__Work task__.
Give again, unchanged, the line that contains "Given: Switch to the Most Used tab" together with every line that follows it until the entries end.

═══ Extracted data

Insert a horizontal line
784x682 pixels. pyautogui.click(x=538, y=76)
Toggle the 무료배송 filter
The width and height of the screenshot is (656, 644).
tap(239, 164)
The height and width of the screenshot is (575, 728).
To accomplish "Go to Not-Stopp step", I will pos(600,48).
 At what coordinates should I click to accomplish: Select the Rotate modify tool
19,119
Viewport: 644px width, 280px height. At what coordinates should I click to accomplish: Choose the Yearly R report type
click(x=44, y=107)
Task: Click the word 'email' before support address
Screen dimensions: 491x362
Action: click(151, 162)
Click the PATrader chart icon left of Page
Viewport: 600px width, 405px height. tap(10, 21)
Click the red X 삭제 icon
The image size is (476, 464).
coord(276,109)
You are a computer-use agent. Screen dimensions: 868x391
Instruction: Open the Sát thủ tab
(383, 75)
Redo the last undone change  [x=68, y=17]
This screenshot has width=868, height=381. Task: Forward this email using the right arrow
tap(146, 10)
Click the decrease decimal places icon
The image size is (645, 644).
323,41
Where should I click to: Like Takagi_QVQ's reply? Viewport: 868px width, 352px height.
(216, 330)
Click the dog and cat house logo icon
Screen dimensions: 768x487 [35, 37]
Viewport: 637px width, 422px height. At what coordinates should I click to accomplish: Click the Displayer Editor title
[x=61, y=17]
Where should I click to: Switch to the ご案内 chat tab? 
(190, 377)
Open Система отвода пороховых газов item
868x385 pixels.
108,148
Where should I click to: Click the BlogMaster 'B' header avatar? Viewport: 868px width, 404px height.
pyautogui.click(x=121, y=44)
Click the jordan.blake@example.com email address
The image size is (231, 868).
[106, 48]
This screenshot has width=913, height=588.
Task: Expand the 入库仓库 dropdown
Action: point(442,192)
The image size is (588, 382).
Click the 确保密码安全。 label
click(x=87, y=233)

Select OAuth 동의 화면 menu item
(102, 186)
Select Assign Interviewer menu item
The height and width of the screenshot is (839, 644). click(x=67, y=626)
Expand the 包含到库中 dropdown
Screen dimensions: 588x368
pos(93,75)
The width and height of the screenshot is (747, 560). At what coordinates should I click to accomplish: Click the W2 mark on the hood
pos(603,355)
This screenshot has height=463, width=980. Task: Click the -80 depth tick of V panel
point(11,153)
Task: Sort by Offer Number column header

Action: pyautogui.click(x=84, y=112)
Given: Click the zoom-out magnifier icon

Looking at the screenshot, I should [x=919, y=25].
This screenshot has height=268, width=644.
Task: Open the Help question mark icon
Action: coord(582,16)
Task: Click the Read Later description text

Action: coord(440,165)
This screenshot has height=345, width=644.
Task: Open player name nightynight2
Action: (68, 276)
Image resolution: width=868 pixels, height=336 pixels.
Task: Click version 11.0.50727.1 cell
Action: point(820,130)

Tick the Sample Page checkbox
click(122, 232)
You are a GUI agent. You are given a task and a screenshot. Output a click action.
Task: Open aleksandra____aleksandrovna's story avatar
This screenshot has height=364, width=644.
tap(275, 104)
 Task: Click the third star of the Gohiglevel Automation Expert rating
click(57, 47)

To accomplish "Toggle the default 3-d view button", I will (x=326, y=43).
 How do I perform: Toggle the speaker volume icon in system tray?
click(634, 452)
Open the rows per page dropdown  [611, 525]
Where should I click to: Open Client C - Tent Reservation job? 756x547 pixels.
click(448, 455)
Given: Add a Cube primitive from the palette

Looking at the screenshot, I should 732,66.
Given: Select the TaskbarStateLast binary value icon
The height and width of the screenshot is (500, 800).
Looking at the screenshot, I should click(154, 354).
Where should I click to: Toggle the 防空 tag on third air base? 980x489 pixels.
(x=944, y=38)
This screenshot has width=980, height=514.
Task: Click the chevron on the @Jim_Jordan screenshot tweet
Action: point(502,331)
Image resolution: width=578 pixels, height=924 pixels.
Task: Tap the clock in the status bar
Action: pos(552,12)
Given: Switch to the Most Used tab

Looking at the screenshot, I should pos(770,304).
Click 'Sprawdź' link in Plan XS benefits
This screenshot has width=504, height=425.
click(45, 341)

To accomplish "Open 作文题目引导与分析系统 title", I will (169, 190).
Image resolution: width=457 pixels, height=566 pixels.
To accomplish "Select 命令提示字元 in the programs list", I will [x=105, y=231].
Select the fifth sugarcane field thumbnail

══════

__Solved exercise__.
Given: Switch to the Most Used tab

Looking at the screenshot, I should pos(770,304).
Click 'Sprawdź' link in Plan XS benefits
This screenshot has width=504, height=425.
click(45, 341)

To accomplish "Open 作文题目引导与分析系统 title", I will (169, 190).
Image resolution: width=457 pixels, height=566 pixels.
To accomplish "Select 命令提示字元 in the programs list", I will [x=105, y=231].
Select the fifth sugarcane field thumbnail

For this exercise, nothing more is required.